In a classification problem, you typically have historical data (labeled examples) and unlabeled examples. Each labeled example consists of multiple predictor attributes and one target attribute (dependent variable). The value of the target attribute is a class label. The unlabeled examples consist of the predictor attributes only. The goal of classification is to construct a model using the historical data that accurately predicts the label (class) of the unlabeled examples.

A classification task begins with build data (also know as training data) for which the target values (or class assignments) are known. Different classification algorithms use different techniques for finding relations between the predictor attributes' values and the target attribute's values in the build data. These relations are summarized in a model, which can then be applied to new cases with unknown target values to predict target values. A classification model can also be used on build data with known target values, to compare the predictions to the known answers; such data is also known as test data or evaluation data. This technique is called testing a model, which measures the model's predictive accuracy. The application of a classification model to new data is called applying the model, and the data is called apply data or scoring data. Applying data is often called scoring the data.

Classification is used in customer segmentation, business modeling, credit analysis, and many other applications. For example, a credit card company may wish to predict which customers will default on their payments. Each customer corresponds to a case; data for each case might consist of a number of attributes that describe the customer's spending habits, income, demographic attributes, etc. These are the predictor attributes. The target attribute indicates whether or not the customer has defaulted; that is, there are two possible classes, corresponding to having defaulted or not. The build data is used to build a model that you then use to predict, for new cases, whether these new customers are likely to default.

* [GOALS]:
A. In the text on classification, copy the part starting with "Classification is used" and going on through "likely to default.", switching "credit card company" to "mobile phone carrier".
B. Answer these questions from the text on classification:
(i) What is the value of the target attribute in a labeled example?
(ii) What does testing a model measure?
(iii) In the credit card example, how many possible classes are there?
C. List the specific applications of classification that the text on classification names.

Item coordinate data:

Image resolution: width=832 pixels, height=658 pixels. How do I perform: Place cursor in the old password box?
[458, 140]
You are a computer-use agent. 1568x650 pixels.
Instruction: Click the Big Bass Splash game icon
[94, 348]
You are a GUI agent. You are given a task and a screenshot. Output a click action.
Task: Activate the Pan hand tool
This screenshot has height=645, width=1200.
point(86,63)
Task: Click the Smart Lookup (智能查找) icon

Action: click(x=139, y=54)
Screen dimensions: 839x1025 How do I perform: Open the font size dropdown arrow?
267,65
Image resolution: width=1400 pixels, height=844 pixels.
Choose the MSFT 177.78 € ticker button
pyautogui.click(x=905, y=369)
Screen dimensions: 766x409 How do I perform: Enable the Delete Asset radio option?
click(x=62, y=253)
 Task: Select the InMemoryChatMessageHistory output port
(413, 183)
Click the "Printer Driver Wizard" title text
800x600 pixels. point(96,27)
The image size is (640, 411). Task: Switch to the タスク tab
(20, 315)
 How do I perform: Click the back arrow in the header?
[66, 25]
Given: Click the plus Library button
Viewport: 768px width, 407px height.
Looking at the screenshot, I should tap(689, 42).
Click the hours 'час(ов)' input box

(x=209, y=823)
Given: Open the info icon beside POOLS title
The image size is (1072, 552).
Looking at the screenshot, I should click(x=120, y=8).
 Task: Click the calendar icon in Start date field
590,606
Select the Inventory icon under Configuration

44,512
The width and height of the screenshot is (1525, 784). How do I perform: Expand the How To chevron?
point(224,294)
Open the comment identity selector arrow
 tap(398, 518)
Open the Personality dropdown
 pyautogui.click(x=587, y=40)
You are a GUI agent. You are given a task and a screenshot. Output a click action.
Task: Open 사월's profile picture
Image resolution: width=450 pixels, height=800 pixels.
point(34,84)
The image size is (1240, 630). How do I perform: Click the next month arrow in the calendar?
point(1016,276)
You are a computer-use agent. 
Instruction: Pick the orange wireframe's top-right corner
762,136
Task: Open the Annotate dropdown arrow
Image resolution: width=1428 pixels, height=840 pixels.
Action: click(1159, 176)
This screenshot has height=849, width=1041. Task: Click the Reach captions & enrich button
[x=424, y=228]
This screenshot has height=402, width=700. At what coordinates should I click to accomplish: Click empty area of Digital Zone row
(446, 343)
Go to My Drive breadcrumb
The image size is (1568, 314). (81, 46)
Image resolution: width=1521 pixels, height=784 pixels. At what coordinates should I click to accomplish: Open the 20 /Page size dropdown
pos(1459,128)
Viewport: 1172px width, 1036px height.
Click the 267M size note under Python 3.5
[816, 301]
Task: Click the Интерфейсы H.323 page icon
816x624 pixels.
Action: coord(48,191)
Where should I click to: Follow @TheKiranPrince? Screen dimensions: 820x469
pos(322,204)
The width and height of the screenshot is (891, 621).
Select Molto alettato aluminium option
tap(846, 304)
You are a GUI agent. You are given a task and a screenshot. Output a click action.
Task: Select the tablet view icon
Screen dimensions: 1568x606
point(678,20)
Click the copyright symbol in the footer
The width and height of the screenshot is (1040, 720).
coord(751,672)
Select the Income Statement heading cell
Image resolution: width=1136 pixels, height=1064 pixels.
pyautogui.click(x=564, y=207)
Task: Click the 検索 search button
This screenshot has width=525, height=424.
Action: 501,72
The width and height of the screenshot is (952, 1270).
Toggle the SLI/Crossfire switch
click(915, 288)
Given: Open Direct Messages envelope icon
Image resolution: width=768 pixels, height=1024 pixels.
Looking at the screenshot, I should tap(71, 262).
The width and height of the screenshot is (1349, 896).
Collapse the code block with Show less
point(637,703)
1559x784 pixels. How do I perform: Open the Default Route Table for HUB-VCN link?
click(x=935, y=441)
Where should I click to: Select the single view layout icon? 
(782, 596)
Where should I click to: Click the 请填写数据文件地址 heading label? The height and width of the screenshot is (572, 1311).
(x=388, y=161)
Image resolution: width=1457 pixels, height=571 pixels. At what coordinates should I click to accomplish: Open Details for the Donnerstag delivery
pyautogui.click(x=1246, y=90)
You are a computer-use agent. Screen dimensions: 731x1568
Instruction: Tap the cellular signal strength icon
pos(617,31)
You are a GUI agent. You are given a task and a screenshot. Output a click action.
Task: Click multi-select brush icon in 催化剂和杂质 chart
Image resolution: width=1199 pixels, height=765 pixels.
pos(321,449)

* [RESPONSES TO THE EXERCISE]:
A.
Classification is used in customer segmentation, business modeling, credit analysis, and many other applications. For example, a mobile phone carrier may wish to predict which customers will default on their payments. Each customer corresponds to a case; data for each case might consist of a number of attributes that describe the customer's spending habits, income, demographic attributes, etc. These are the predictor attributes. The target attribute indicates whether or not the customer has defaulted; that is, there are two possible classes, corresponding to having defaulted or not. The build data is used to build a model that you then use to predict, for new cases, whether these new customers are likely to default.

B.
(i) A class label.
(ii) The model's predictive accuracy.
(iii) Two.

C.
Customer segmentation
Business modeling
Credit analysis